The North Shore of Burrard Inlet is a term commonly used to refer to several areas adjacent to Vancouver, British Columbia, Canada:

- the District of West Vancouver
- the City of North Vancouver
- the District of North Vancouver
- the North Shore Mountains

It is renowned for its proximity to nature, varied outdoor recreation opportunities (especially mountain biking) as well as historically significant west coast modernist architecture.

==Access==
Access to these municipalities is limited by geography. Three major bodies of water (Howe Sound to the west, Burrard Inlet to the south, and Indian Arm to the east) and the rugged peaks of the Coast Mountains to the north isolate the North Shore from the rest of the Lower Mainland.

Two road bridges (the Lions' Gate Bridge and Ironworkers Memorial Second Narrows Crossing) connect to the city of Vancouver and the Trans-Canada Highway. The only other road access is by way of Highway 99 from the north or the Horseshoe Bay ferry terminal from Vancouver Island and the Sunshine Coast.

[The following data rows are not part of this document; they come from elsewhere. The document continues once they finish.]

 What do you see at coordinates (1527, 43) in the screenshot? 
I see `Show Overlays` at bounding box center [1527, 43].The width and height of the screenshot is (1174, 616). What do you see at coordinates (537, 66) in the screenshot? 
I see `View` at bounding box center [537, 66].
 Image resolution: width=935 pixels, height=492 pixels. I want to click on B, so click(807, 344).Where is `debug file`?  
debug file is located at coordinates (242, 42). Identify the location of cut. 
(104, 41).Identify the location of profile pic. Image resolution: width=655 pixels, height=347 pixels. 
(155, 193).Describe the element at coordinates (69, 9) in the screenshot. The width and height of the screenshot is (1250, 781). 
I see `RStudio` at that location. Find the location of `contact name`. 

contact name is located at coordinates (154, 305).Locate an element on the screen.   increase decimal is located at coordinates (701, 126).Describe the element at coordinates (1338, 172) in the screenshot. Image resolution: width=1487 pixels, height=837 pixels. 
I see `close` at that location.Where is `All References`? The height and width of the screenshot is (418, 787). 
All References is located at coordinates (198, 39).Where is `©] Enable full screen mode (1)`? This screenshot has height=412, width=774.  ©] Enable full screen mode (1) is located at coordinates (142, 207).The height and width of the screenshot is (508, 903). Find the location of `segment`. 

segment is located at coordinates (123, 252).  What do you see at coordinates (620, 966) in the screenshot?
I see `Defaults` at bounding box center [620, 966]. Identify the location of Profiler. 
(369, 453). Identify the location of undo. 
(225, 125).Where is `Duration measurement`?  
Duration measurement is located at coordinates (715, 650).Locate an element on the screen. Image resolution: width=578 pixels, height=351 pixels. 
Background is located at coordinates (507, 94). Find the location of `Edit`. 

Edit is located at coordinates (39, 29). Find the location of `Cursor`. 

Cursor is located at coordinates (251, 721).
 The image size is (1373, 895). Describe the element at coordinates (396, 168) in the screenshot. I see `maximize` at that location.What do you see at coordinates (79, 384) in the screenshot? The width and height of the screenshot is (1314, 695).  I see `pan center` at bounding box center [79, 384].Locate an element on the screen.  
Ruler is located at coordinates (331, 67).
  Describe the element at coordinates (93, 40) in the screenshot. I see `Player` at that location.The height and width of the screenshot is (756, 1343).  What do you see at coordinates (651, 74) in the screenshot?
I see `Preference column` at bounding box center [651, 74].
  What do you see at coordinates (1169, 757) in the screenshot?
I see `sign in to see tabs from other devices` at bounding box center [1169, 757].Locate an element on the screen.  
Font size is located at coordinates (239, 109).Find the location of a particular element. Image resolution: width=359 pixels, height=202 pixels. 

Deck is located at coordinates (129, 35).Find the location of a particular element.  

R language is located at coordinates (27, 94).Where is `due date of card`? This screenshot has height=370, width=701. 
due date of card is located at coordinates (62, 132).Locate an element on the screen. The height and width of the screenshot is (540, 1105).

The Canadian National Railway (CN) provides a freight rail link south to the rest of Greater Vancouver and the Lower Fraser Valley through its Second Narrows Rail Bridge–Thornton Tunnel corridor. The North Shore handles more than 40% of the Vancouver Fraser Port Authority's international trade exports. In addition, CN controls a less-used former BC Rail line north to Prince George, British Columbia. This line was used until October 2002 for the Cariboo Prospector passenger rail service between North Vancouver and Prince George. As of 2025, it hosts a passenger rail route between North Vancouver and Jasper, Alberta, that is operated by Rocky Mountaineer, a private luxury rail-tour company.

The SeaBus passenger ferry, part of the TransLink transit system, connects Lonsdale Quay with downtown Vancouver.